Unfortunately, the duration of action of these techniques is typically limited from a few hours to less than one day. This short duration of action created the need for infusion pumps and elastomeric bag technology through indwelling catheters, which have been around in some format since the last millennium. These devices enable clinicians to administer local analgesic directly into the wound for several days. However, additional safety and competency concerns, such as training, attention to detail, dosing, infection, catheter disconnection, and more, may arise with the use of such devices.

To overcome these challenges, anesthetics that have a longer half-life or technologies that allow for a longer duration of action are needed. Encapsulating technologies have emerged as a leading option.

Encapsulation & Liposomal Preparations

Encapsulation of the local anesthetic enables prolonged release and extended duration of action. In addition, encapsulated analgesics present with a lower side effect profile due to the lower peak plasma concentration, lower systemic exposure, and lower risk of overdose.4

In October 2011, the US Food and Drug Administration approved, for example, liposomal bupivacaine (bupivacaine liposome injectable suspension) for single-dose infiltration into the surgical site to produce post-surgical analgesia.5 The medication is slowly released from the multivesicular liposomes after infiltration into the surgical area. This results in prolonged analgesia for 72 hours with a corresponding reduction in post-operative pain and less use of opioids. When used, there is no need for additional tubing, catheters, device programming, or extensive nursing and staff training.

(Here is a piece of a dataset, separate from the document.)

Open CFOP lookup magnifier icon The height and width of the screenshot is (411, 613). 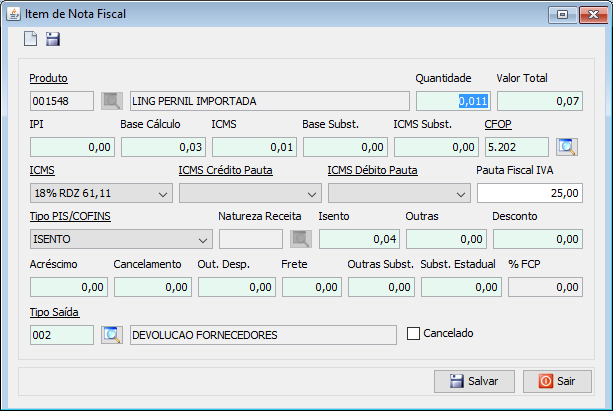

Liposomal preparations may be used as a way of delivering controlled-release medications. These nano-sized particles, or bubbles, release their contents as they dissolve. In terms of limitations, liposomal local anesthetics have a short shelf life and may be expensive. As a result, researchers continue to focus on the development of alternative products and technologies. Some slow-release local anesthetics in the R&D pipeline include:

  • implantable anesthetics, which may contain a slow release, high-dose formulation of a local anesthetic
  • polymer-based formulations, which may be molded to solid or paste-like formulations according to the required type of application and dose
  • polymicrospheres, which are currently used in commercial vaccine development.6 These biodegradable, mechanically stable polymers, synthesized from a polylactide acid polymer (PLA) or a copolymer of polylactide-coglycolide acid (PLGA), are advantageous due to retention for prolonged periods at the action site, where the encapsulated drug may be released slowly.
  • injectable pastes and solid polymers, which are made from compounds found naturally in the body (eg, ricinoleic acid and lactic acid). These local anesthetics may be advantageous due to their ease and consistent preparation.
  • proliposomal products, which have a longer shelf life, may be stored at room temperature, and are easier to produce. They may even provide longer analgesia. Liposomes appear and begin releasing their ropivacaine contents only when the oil comes into contact with aqueous (water-containing) solutions, such as blood plasma.

The Push Forward

The future of longer-duration or slow-release local analgesics in the perioperative setting has exciting potential. As this article went to press, one biotech company announced Phase 3 success with a nonopioid, long-acting local anesthetic that demonstrated both a statistically significant reduction in pain intensity for 72 hours post-surgery, and an increase in the number of patients that remained opioid-free for 72 hours.7

Overall, the global economics for slow-release anesthetics make sense, as a small upfront investment may yield an exponential savings down the road. Pain practitioners may have to wait and see if perioperative pain management evolves to universally apply a multimodal approach to minimizing acute pain and thus, prevent potential transitions to chronic pain.

In the short term, as institutions develop and implement policies, procedures, training, and administrative guidelines around the use of opioids to ensure their safe and appropriate utilization, the use of liposomal bupivacaine as an encapsulated slow-release anesthetic may offer an integral component of managing post-surgical multimodal pain.